*** Block opens ***

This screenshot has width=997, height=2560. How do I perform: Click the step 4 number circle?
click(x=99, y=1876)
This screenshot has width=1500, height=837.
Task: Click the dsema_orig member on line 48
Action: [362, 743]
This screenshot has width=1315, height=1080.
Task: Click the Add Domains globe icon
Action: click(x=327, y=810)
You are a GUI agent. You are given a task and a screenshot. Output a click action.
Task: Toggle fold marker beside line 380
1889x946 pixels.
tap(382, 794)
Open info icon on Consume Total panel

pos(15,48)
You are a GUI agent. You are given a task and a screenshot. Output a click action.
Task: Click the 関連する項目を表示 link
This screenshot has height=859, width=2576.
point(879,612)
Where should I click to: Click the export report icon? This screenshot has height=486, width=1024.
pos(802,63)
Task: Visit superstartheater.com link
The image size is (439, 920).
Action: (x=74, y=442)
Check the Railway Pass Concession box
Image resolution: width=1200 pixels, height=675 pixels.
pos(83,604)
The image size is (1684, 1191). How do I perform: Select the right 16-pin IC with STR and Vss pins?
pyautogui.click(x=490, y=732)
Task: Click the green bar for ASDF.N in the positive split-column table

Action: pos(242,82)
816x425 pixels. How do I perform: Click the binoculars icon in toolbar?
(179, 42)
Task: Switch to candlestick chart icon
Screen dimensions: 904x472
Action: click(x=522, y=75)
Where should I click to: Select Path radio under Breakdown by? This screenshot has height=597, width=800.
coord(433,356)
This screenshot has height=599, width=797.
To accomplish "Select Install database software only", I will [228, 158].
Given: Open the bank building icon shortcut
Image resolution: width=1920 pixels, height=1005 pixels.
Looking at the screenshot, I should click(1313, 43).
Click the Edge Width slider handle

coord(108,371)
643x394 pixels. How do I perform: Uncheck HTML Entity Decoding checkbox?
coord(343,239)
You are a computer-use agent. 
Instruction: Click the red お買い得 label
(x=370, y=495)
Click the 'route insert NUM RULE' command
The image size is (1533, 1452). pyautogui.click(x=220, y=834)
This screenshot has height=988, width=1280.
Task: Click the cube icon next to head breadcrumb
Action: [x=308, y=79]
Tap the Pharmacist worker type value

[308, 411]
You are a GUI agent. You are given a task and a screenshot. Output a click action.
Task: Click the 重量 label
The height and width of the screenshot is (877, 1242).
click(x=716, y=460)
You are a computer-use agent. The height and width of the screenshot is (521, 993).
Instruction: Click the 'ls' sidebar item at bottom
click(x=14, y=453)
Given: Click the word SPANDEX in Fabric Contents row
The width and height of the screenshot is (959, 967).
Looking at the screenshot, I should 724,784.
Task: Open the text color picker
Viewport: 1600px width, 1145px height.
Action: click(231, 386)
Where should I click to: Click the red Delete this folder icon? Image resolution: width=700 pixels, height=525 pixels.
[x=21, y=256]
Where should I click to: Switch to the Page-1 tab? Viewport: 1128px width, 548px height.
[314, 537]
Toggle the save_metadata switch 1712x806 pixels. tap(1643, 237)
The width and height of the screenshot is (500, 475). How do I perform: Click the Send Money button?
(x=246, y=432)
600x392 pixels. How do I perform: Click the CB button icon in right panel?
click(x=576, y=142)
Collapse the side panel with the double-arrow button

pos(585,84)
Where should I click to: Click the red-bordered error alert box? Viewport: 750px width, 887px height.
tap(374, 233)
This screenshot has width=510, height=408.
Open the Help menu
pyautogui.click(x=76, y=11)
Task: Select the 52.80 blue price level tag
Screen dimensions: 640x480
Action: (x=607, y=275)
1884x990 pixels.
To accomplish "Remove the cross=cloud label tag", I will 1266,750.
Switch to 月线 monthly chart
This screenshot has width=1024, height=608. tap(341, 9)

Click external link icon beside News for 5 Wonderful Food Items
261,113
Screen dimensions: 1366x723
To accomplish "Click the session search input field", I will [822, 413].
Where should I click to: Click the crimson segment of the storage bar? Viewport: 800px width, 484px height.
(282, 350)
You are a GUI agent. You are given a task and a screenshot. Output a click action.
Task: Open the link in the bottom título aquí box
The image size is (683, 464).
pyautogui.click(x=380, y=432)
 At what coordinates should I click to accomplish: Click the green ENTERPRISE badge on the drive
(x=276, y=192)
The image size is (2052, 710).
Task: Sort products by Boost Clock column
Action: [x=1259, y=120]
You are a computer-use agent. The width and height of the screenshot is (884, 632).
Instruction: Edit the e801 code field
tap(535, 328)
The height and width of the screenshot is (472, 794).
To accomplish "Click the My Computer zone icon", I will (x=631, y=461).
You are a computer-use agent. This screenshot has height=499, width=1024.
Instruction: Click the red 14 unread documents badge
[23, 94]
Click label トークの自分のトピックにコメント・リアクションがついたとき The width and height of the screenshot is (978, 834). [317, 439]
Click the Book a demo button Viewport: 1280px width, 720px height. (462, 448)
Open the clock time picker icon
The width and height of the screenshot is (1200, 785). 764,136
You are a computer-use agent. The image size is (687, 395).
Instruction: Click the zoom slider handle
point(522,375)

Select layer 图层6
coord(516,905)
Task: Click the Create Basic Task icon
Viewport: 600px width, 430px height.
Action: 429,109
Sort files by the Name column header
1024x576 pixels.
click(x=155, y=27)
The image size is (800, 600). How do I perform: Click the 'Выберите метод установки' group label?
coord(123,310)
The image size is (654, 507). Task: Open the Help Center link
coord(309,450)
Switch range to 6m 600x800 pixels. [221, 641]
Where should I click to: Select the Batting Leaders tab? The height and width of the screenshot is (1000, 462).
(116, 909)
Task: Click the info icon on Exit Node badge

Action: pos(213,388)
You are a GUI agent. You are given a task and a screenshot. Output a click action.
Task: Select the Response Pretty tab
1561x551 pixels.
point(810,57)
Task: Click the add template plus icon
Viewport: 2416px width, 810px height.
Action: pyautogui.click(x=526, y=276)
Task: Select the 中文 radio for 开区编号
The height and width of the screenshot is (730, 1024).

*** Block closes ***

> _Task instructions_: Retype all of the data exactly. Leave nothing out.

> _Solved exercise_:
This screenshot has width=997, height=2560. How do I perform: Click the step 4 number circle?
click(x=99, y=1876)
This screenshot has width=1500, height=837.
Task: Click the dsema_orig member on line 48
Action: [362, 743]
This screenshot has width=1315, height=1080.
Task: Click the Add Domains globe icon
Action: click(x=327, y=810)
You are a GUI agent. You are given a task and a screenshot. Output a click action.
Task: Toggle fold marker beside line 380
1889x946 pixels.
tap(382, 794)
Open info icon on Consume Total panel

pos(15,48)
You are a GUI agent. You are given a task and a screenshot. Output a click action.
Task: Click the 関連する項目を表示 link
This screenshot has height=859, width=2576.
point(879,612)
Where should I click to: Click the export report icon? This screenshot has height=486, width=1024.
pos(802,63)
Task: Visit superstartheater.com link
The image size is (439, 920).
Action: (x=74, y=442)
Check the Railway Pass Concession box
Image resolution: width=1200 pixels, height=675 pixels.
pos(83,604)
The image size is (1684, 1191). How do I perform: Select the right 16-pin IC with STR and Vss pins?
pyautogui.click(x=490, y=732)
Task: Click the green bar for ASDF.N in the positive split-column table

Action: pos(242,82)
816x425 pixels. How do I perform: Click the binoculars icon in toolbar?
(179, 42)
Task: Switch to candlestick chart icon
Screen dimensions: 904x472
Action: click(x=522, y=75)
Where should I click to: Select Path radio under Breakdown by? This screenshot has height=597, width=800.
coord(433,356)
This screenshot has height=599, width=797.
To accomplish "Select Install database software only", I will [228, 158].
Given: Open the bank building icon shortcut
Image resolution: width=1920 pixels, height=1005 pixels.
Looking at the screenshot, I should click(1313, 43).
Click the Edge Width slider handle

coord(108,371)
643x394 pixels. How do I perform: Uncheck HTML Entity Decoding checkbox?
coord(343,239)
You are a computer-use agent. 
Instruction: Click the red お買い得 label
(x=370, y=495)
Click the 'route insert NUM RULE' command
The image size is (1533, 1452). pyautogui.click(x=220, y=834)
This screenshot has height=988, width=1280.
Task: Click the cube icon next to head breadcrumb
Action: [x=308, y=79]
Tap the Pharmacist worker type value

[308, 411]
You are a GUI agent. You are given a task and a screenshot. Output a click action.
Task: Click the 重量 label
The height and width of the screenshot is (877, 1242).
click(x=716, y=460)
You are a computer-use agent. The height and width of the screenshot is (521, 993).
Instruction: Click the 'ls' sidebar item at bottom
click(x=14, y=453)
Given: Click the word SPANDEX in Fabric Contents row
The width and height of the screenshot is (959, 967).
Looking at the screenshot, I should 724,784.
Task: Open the text color picker
Viewport: 1600px width, 1145px height.
Action: click(231, 386)
Where should I click to: Click the red Delete this folder icon? Image resolution: width=700 pixels, height=525 pixels.
[x=21, y=256]
Where should I click to: Switch to the Page-1 tab? Viewport: 1128px width, 548px height.
[314, 537]
Toggle the save_metadata switch 1712x806 pixels. tap(1643, 237)
The width and height of the screenshot is (500, 475). How do I perform: Click the Send Money button?
(x=246, y=432)
600x392 pixels. How do I perform: Click the CB button icon in right panel?
click(x=576, y=142)
Collapse the side panel with the double-arrow button

pos(585,84)
Where should I click to: Click the red-bordered error alert box? Viewport: 750px width, 887px height.
tap(374, 233)
This screenshot has width=510, height=408.
Open the Help menu
pyautogui.click(x=76, y=11)
Task: Select the 52.80 blue price level tag
Screen dimensions: 640x480
Action: (x=607, y=275)
1884x990 pixels.
To accomplish "Remove the cross=cloud label tag", I will 1266,750.
Switch to 月线 monthly chart
This screenshot has width=1024, height=608. tap(341, 9)

Click external link icon beside News for 5 Wonderful Food Items
261,113
Screen dimensions: 1366x723
To accomplish "Click the session search input field", I will [822, 413].
Where should I click to: Click the crimson segment of the storage bar? Viewport: 800px width, 484px height.
(282, 350)
You are a GUI agent. You are given a task and a screenshot. Output a click action.
Task: Open the link in the bottom título aquí box
The image size is (683, 464).
pyautogui.click(x=380, y=432)
 At what coordinates should I click to accomplish: Click the green ENTERPRISE badge on the drive
(x=276, y=192)
The image size is (2052, 710).
Task: Sort products by Boost Clock column
Action: [x=1259, y=120]
You are a computer-use agent. The width and height of the screenshot is (884, 632).
Instruction: Edit the e801 code field
tap(535, 328)
The height and width of the screenshot is (472, 794).
To accomplish "Click the My Computer zone icon", I will (x=631, y=461).
You are a computer-use agent. This screenshot has height=499, width=1024.
Instruction: Click the red 14 unread documents badge
[23, 94]
Click label トークの自分のトピックにコメント・リアクションがついたとき The width and height of the screenshot is (978, 834). [317, 439]
Click the Book a demo button Viewport: 1280px width, 720px height. (462, 448)
Open the clock time picker icon
The width and height of the screenshot is (1200, 785). 764,136
You are a computer-use agent. The image size is (687, 395).
Instruction: Click the zoom slider handle
point(522,375)

Select layer 图层6
coord(516,905)
Task: Click the Create Basic Task icon
Viewport: 600px width, 430px height.
Action: 429,109
Sort files by the Name column header
1024x576 pixels.
click(x=155, y=27)
The image size is (800, 600). How do I perform: Click the 'Выберите метод установки' group label?
coord(123,310)
The image size is (654, 507). Task: Open the Help Center link
coord(309,450)
Switch range to 6m 600x800 pixels. [221, 641]
Where should I click to: Select the Batting Leaders tab? The height and width of the screenshot is (1000, 462).
(116, 909)
Task: Click the info icon on Exit Node badge

Action: pos(213,388)
You are a GUI agent. You are given a task and a screenshot. Output a click action.
Task: Select the Response Pretty tab
1561x551 pixels.
point(810,57)
Task: Click the add template plus icon
Viewport: 2416px width, 810px height.
Action: pyautogui.click(x=526, y=276)
Task: Select the 中文 radio for 开区编号
The height and width of the screenshot is (730, 1024).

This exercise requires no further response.